Lessons learned from past crises
2017 marks the twentieth anniversary of the Asian Financial Crisis. Back then, fast-growing Asian tigers pegged their currencies with the dollar. Amid substantial capital inflows, real effective exchange rates rose, inflating current account deficits. When short-term capital inflows dried up, the result was severe: large drops in GDP and significant exchange rate depreciations.
Since then, many EM economies have introduced floating exchange rates – facilitating adjustment to external shocks, and allowing a buildup of foreign reserves. That, coupled with increased reliance on longer debt maturities, means that emerging economies are now better equipped to deal with short-term refinancing needs.
Public debt burdens in EMs are half their rich world equivalent. An equivalent figure for household borrowing is closer to a third.
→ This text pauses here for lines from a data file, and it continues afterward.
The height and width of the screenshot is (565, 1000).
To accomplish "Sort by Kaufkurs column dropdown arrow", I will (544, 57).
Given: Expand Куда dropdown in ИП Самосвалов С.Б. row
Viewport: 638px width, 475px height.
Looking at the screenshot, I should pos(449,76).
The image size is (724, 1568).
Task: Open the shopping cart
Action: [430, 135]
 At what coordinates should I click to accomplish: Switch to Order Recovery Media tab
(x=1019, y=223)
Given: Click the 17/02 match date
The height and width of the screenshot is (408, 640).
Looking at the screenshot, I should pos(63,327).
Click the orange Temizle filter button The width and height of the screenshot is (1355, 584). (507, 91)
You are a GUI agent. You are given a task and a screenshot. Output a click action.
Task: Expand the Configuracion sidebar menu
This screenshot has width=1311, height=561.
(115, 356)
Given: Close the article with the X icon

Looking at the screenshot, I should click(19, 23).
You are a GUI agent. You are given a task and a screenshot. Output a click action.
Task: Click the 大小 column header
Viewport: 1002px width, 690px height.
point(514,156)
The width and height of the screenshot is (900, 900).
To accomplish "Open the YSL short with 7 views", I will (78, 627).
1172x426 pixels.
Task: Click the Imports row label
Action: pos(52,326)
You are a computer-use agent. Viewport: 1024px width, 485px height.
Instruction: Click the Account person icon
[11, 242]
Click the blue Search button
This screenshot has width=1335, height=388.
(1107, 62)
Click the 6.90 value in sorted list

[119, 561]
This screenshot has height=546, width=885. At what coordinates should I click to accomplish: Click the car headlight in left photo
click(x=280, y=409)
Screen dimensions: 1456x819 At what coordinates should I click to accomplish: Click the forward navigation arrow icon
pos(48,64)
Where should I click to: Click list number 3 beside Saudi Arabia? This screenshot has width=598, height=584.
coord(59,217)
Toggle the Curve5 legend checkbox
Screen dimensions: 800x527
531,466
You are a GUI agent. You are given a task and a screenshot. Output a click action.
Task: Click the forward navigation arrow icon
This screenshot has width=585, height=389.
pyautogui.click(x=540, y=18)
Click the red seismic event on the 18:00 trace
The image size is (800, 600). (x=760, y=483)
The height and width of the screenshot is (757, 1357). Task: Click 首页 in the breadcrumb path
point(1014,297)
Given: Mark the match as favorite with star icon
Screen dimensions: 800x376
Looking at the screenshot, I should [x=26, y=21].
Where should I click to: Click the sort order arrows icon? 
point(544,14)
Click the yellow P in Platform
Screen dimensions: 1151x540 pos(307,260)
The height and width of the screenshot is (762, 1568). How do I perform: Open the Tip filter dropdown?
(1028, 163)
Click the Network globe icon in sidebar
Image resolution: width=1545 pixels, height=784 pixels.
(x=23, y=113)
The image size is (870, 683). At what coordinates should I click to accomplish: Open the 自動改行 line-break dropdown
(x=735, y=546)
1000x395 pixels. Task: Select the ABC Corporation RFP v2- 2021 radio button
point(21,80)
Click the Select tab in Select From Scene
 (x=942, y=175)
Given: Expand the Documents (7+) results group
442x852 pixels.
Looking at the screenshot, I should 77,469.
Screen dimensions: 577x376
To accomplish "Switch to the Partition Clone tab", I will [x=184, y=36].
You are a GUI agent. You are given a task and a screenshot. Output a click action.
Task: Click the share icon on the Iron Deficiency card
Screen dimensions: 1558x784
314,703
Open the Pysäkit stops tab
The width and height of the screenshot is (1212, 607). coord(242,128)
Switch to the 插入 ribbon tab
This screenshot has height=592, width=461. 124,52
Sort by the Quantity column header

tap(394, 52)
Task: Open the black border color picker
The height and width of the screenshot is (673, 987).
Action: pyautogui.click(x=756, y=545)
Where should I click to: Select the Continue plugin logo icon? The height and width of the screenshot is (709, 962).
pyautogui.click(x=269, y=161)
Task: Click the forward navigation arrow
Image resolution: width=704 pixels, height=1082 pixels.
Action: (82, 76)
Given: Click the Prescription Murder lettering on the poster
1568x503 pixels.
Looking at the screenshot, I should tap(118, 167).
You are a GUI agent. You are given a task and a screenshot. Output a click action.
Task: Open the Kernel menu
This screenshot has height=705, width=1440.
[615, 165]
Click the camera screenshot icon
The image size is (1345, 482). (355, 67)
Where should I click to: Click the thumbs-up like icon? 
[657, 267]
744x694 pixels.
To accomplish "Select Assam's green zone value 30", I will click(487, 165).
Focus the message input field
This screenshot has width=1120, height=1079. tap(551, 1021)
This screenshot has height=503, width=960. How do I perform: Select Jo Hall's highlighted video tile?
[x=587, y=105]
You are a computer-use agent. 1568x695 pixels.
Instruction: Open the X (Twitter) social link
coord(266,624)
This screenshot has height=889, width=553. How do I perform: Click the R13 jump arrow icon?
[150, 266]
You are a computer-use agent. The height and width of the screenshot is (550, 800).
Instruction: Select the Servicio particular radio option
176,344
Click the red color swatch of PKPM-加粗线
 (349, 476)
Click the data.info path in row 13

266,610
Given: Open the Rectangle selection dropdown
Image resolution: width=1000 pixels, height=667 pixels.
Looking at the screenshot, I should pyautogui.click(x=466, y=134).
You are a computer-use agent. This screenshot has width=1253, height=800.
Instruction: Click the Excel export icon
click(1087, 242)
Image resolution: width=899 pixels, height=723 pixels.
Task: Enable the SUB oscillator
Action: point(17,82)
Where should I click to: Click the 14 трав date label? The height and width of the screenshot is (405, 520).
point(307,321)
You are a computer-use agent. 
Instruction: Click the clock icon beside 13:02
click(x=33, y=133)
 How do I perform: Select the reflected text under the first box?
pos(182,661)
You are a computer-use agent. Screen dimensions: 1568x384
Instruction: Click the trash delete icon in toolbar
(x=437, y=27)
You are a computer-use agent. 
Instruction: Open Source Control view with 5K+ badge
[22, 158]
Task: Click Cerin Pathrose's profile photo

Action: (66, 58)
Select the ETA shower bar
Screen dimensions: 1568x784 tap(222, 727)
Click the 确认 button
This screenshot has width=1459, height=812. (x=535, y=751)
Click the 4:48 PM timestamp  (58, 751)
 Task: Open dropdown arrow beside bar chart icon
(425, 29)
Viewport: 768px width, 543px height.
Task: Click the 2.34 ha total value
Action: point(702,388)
So in terms of total debt, China is a notable outlier among EMs. For now, most EMs have avoided the rich world’s debt-led malaise.
Contrary to warnings from the BIS and IMF, we find that EM debt does not pose an immediate threat. But that does not mean that EMs are immune to secular headwinds, including a period of weaker Chinese growth and lower commodities prices. Admittedly, we are optimistic about their outlook in the short run, with growth set to rise from a low base. But the expansion will remain modest when compared to the pre-crisis period, with GDP growth set to average 3.7% in 2017 and 2018.